Par ailleurs, Euphoria propose un large spectre de personnages et de caractères différents. Elle ne se limite pas à un genre, ni à une orientation sexuelle — ce qui est extrêmement réconfortant — et l'on pourrait presque la qualifier "d'accueillante" pour cette même raison. J'ai également beaucoup apprécié le montage, extrêmement dynamique et original, avec quelques parti-pris osés de la part du créateur (on pense notamment à la toute dernière scène de l'épisode 8), mais qui fonctionnent très bien. Les nombreux flashbacks sont parfois redondants, mais ils contribuent à donner plus d'épaisseur aux personnages, en montrant notamment leur évolution depuis l'âge de 11 ans. Euphoria donne aussi un grand coup de pied aux codes habituellement réservés aux séries ados américaines : ici, les gens populaires du lycée ne sont pas les plus chanceux. Ils possèdent en eux une forme de violence sourde et insondable, comme c'est le cas pour Nate Jacobs, l'inquiétant footballeur qui en est à se taper la tête contre le sol de sa chambre parce qu'il ne sait plus comment se confronter à son père. Ils sont beaux et ils font pitié. Ils sont humains, et ça fait plaisir.

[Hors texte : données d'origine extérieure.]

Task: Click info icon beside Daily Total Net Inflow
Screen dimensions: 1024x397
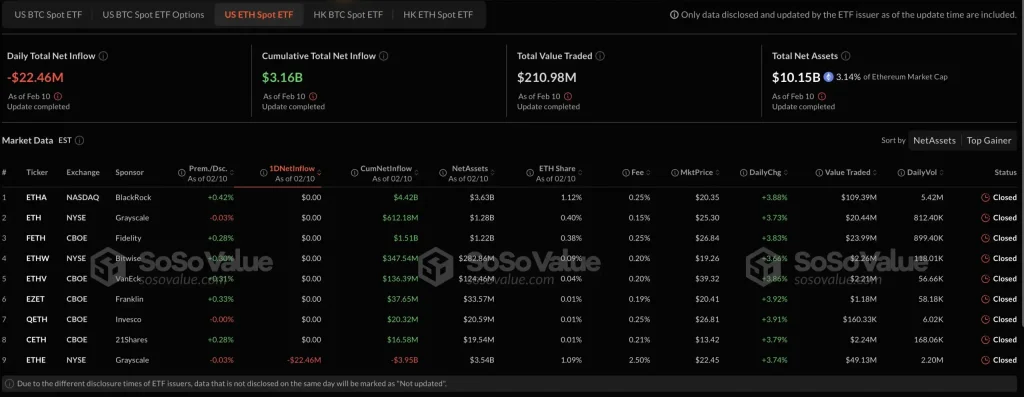Action: tap(104, 56)
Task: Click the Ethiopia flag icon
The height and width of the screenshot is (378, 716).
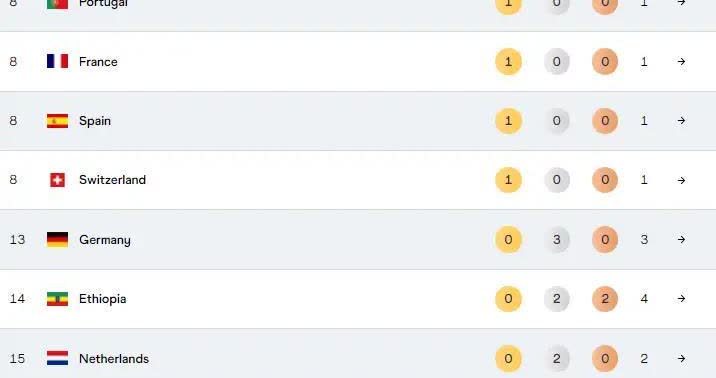Action: 58,299
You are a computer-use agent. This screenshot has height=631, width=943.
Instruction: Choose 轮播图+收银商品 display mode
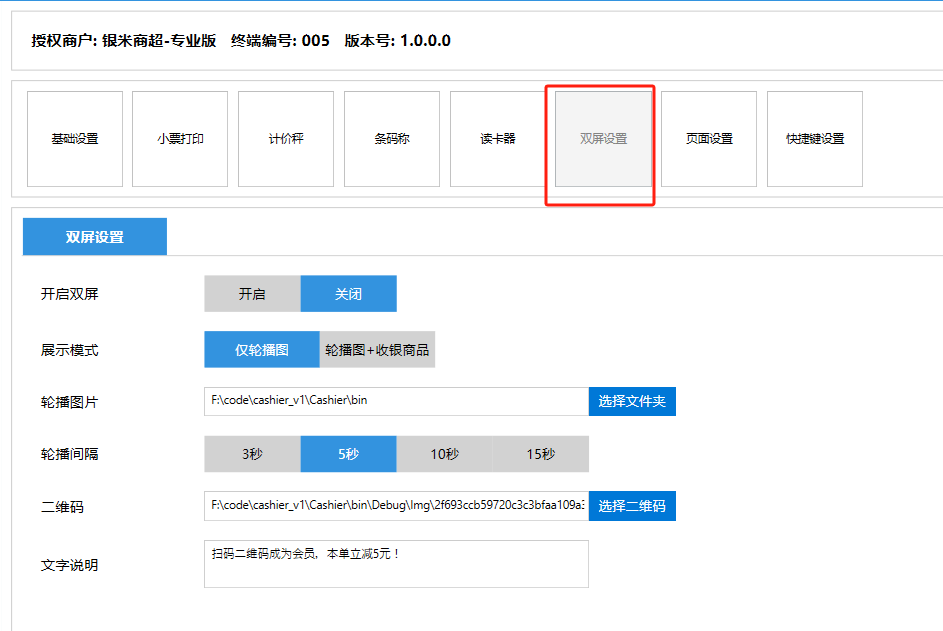[377, 350]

Difficile de clôturer cet article sans saluer la performance des acteurs et des actrices, qui livrent un travail fabuleux, notamment Zendaya, qui livre une performance incroyable dans le rôle de Rue. Hunter Schafer, la superbe interprète de Jules, est à mi-chemin entre une force increvable et une fragilité à fleur de peau — ces deux aspects de son caractère se manifestent par des make-ups qui méritent d'être mentionnés, parce qu'ils sont très beaux et originaux. J'ai un peu moins apprécié la BO de la série — dans laquelle on retrouve, entre autres, Rosalia, DMX, Anderson .Paak ou Madonna — tout simplement parce que ce n'est pas du tout mon style de musique. Néanmoins, certains morceaux se marient très bien avec les ambiances nocturnes bleues ou les fêtes qui n'en finissent jamais. Quand on y pense, l'atmosphère d'Euphoria peut évoquer celle de Donnie Darko de Richard Kelly, probablement parce qu'il s'agit dans les deux cas d'une sorte de fantasmagorie du réel, où l'adolescence réinvente le monde, pour le meilleur et pour le pire.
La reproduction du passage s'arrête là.